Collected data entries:
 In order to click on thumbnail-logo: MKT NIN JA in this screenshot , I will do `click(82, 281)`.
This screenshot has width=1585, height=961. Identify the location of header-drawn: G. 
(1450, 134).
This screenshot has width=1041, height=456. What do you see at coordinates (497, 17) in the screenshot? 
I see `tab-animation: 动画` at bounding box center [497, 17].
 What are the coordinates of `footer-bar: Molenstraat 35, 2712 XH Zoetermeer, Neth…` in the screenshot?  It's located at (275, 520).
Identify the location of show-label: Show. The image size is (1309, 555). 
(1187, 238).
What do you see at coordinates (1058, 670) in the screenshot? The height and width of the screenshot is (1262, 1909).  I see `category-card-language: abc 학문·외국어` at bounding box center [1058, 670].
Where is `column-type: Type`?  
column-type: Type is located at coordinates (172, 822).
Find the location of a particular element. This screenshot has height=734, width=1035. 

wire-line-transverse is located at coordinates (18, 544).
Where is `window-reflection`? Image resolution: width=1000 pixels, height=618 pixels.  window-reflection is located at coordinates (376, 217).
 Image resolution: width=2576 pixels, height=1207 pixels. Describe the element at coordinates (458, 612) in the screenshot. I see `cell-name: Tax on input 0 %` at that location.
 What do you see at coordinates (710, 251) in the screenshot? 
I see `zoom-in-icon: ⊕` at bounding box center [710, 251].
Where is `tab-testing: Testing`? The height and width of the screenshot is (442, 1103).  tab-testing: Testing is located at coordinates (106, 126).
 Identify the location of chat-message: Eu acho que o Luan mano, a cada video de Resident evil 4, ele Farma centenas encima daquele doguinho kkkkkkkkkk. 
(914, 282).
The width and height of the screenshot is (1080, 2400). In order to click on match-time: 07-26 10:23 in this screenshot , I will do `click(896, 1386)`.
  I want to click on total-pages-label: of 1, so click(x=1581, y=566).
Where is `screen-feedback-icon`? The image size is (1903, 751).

Problem to solve: Copy the material above word for word, every line from first to last.

Answer box:
 In order to click on thumbnail-logo: MKT NIN JA in this screenshot , I will do `click(82, 281)`.
This screenshot has width=1585, height=961. Identify the location of header-drawn: G. 
(1450, 134).
This screenshot has width=1041, height=456. What do you see at coordinates (497, 17) in the screenshot? 
I see `tab-animation: 动画` at bounding box center [497, 17].
 What are the coordinates of `footer-bar: Molenstraat 35, 2712 XH Zoetermeer, Neth…` in the screenshot?  It's located at (275, 520).
Identify the location of show-label: Show. The image size is (1309, 555). 
(1187, 238).
What do you see at coordinates (1058, 670) in the screenshot? The height and width of the screenshot is (1262, 1909).  I see `category-card-language: abc 학문·외국어` at bounding box center [1058, 670].
Where is `column-type: Type`?  
column-type: Type is located at coordinates (172, 822).
Find the location of a particular element. This screenshot has height=734, width=1035. 

wire-line-transverse is located at coordinates (18, 544).
Where is `window-reflection`? Image resolution: width=1000 pixels, height=618 pixels.  window-reflection is located at coordinates (376, 217).
 Image resolution: width=2576 pixels, height=1207 pixels. Describe the element at coordinates (458, 612) in the screenshot. I see `cell-name: Tax on input 0 %` at that location.
 What do you see at coordinates (710, 251) in the screenshot? 
I see `zoom-in-icon: ⊕` at bounding box center [710, 251].
Where is `tab-testing: Testing`? The height and width of the screenshot is (442, 1103).  tab-testing: Testing is located at coordinates (106, 126).
 Identify the location of chat-message: Eu acho que o Luan mano, a cada video de Resident evil 4, ele Farma centenas encima daquele doguinho kkkkkkkkkk. 
(914, 282).
The width and height of the screenshot is (1080, 2400). In order to click on match-time: 07-26 10:23 in this screenshot , I will do `click(896, 1386)`.
  I want to click on total-pages-label: of 1, so click(x=1581, y=566).
Where is `screen-feedback-icon`? The image size is (1903, 751).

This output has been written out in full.